Having arrived at the limit of this course, we have a final task to perform,—it is necessary to recall its general spirit and most important results.
From the first lecture, I have signalized to you the spirit that should animate this instruction,—a spirit of free inquiry, recognizing with joy the truth wherever found, profiting by all the systems that the eighteenth century has bequeathed to our times, but confining itself to none of them.
The eighteenth century has left to us as an inheritance three great schools which still endure—the English and French school, whose chief is Locke, among whose most accredited representatives are Condillac, Helvetius, and Saint-Lambert; the Scotch school, with so many celebrated names, Hutcheson, Smith, Reid, Beattie, Ferguson, and Dugald Stewart;[263] the German school, or rather school of Kant, for, of all the philosophers beyond the Rhine, the philosopher of Kœnigsberg is almost the only one who belongs to history. Kant died at the beginning of the nineteenth century;[264] the ashes of his most illustrious disciple, Fichte,[265] are scarcely cold. The other renowned philosophers of Germany still live,[266] and escape our valuation.

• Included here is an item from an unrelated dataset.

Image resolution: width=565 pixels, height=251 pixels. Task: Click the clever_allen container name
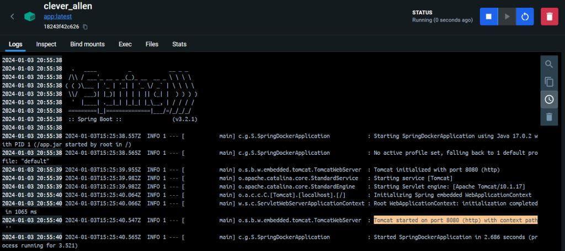[68, 6]
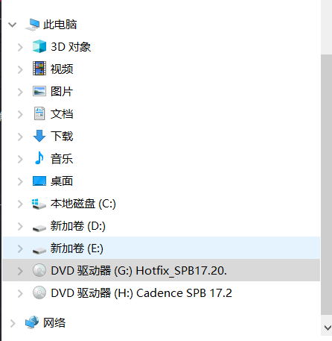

But this is only an ethnographical enumeration of the schools of the eighteenth century. It is above all necessary to consider them in their characters, analogous or opposite. The Anglo-French school particularly represents empiricism and sensualism, that is to say, an almost exclusive importance attributed in all parts of human knowledge to experience in general, and especially to sensible experience. The Scotch school and the German school represent a more or less developed spiritualism. Finally, there are philosophers, for example, Hutcheson, Smith, and others, who, mistrusting the senses and reason, give the supremacy to sentiment.
Such are the philosophic schools in the presence of which the nineteenth century is placed.
We are compelled to avow, that none of these, to our eyes, contains the entire truth. It has been demonstrated that a considerable part of knowledge escapes sensation, and we think that sentiment is a basis neither sufficiently firm, nor sufficiently broad, to support all human science. We are, therefore, rather the adversary than the partisan of the school of Locke and Condillac, and of that of Hutcheson and Smith. Are we on that account the disciple of Reid and Kant? Yes, certainly, we declare our preference for the direction impressed upon philosophy by these two great men. We regard Reid as common sense itself, and we believe that we thus eulogize him in a manner that would touch him most. Common sense is to us the only legitimate point of departure, and the constant and inviolable rule of science. Reid never errs; his method is true, his general principles are incontestable, but we will willingly say to this irreproachable genius,—Sapere aude. Kant is far from being as sure a guide as Reid. Both excel in analysis; but Reid stops there, and Kant builds upon analysis a system irreconcilable with it. He elevates reason above sensation and sentiment; he shows with great skill how reason produces by itself, and by the laws attached to its exercise, nearly all human knowledge; there is only one misfortune, which is that all this fine edifice is destitute of reality. Dogmatical in analysis, Kant is skeptical in his conclusions. His skepticism is the most learned, most moral, that ever existed; but, in fine, it is always skepticism. This is saying plainly enough that we are far from belonging to the school of the philosopher of Kœnigsberg.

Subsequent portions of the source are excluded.